As a result, when the stripe 206 of the parcel 205 of the restoration target is not allocated to the logical page (step S2401: NO), the MP 115 ends the parallel data restoration processing.

On the other hand, when the stripe 206 of the parcel 205 of the restoration target is allocated to the logical page (step S2401: YES), the MP 115 calculates, from the parcel mapping table 2101, the lower storage device 121 storing the restoration source area, the lower storage device 121 storing the restoration destination area, and the positions of the restoration source area and the restoration destination area in the lower storage devices 121 (step S2402).

Next, the MP 115 sets one parcel 205 of the restoration target as a processing target, secures a cache slot for storing data of the restoration source area in the CM 113, and acquires a lock of the secured cache slot (step S2403). Next, the MP 115 transfers data elements and/or parity of the restoration source area from the lower storage device 121 of the restoration source area to the cache slot of which the lock has been acquired via the transfer buffer 110 (step S2404).

Next, the MP 115 determines whether or not the data elements and/or the parity of the restoration source areas have been transferred from the lower storage devices 121 of all restoration source areas to the parcel 205 of the processing target (step S2405). When the data elements and/or the parity of the restoration source areas have not been transferred from the lower storage devices 121 of all the restoration source areas (step S2405: NO), the MP 115 advances the processing to step S2403 and performs the processing for another parcel 205 not to be the processing target. Meanwhile, when the data elements and/or the parity of the restoration source areas have been transferred from the lower storage devices 121 of all the restoration source areas (step S2405: YES), the MP 115 advances the processing to step S2406.

In step S2406, the MP 115 secures, in the CM 113, a cache slot for storing data to be restored.

Next, the MP 115 determines whether or not the cache slots of all the restoration destination areas to be the targets of the first rebuilding processing have been secured (step S2407). Here, whether or not the restoration destination area is the restoration destination area to be the target of the first rebuilding processing can be determined by determining whether or not the parcel state 606 of the parcel 205 storing the data element stored in the cache slot is “first rebuilding restoration necessity”, in the parcel mapping table 2101.

As a result, when the cache slots of all the restoration destination areas of the first rebuilding processing have not been secured (step S2407: NO), the MP 115 advances the processing to step S2403, and executes processing of securing a cache slot of the restoration destination area of the first rebuilding processing target not to be the processing target.

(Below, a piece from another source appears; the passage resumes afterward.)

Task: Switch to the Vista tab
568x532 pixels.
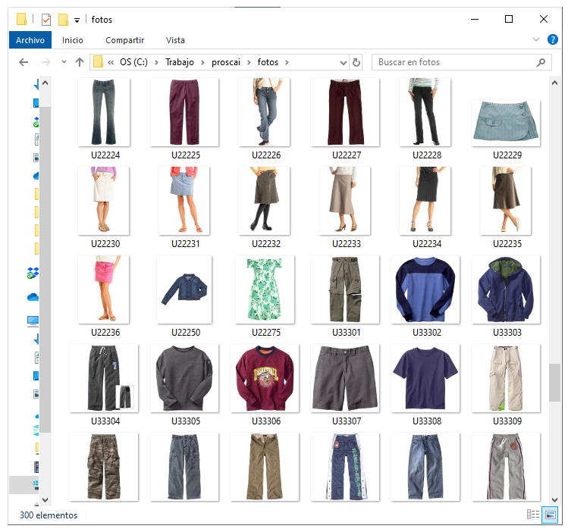Action: tap(175, 40)
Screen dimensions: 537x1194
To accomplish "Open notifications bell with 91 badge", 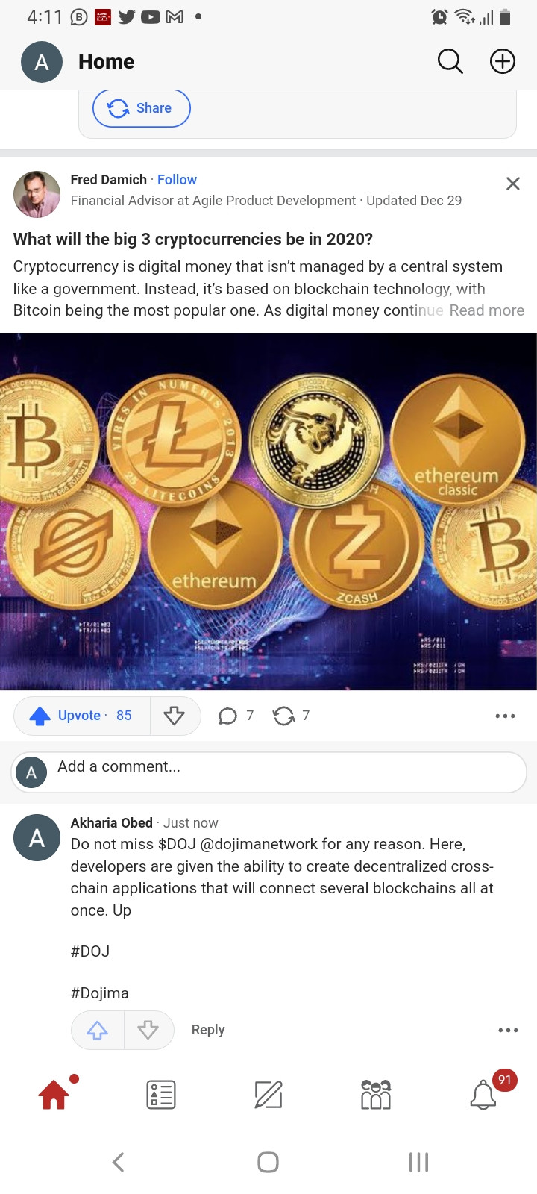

On the other hand, when the cache slots of all the restoration destination areas of the first rebuilding processing targets have been secured (step S2407: YES), the MP 115 generates restoration data by executing operation processing to restore data, on the basis of the data (data elements and parity data) of the plurality of restoration source areas on the CM 113, and stores the restoration data in the cache slot of the CM 113 (step S2408). The restoration data is stored in the lower storage device 121 by performing processing of writing the data stored in the CM 113 to the lower storage device 121 by the MP 115 thereafter.

Next, the MP 115 releases the cache slot of the CM 113 storing the data of the restoration source area (step S2409), and advances the processing to step S2401.

Fifth Embodiment

Next, a computer system according to a fifth embodiment will be described.

FIG. 25 is a hardware configuration diagram of the computer system according to the fifth embodiment.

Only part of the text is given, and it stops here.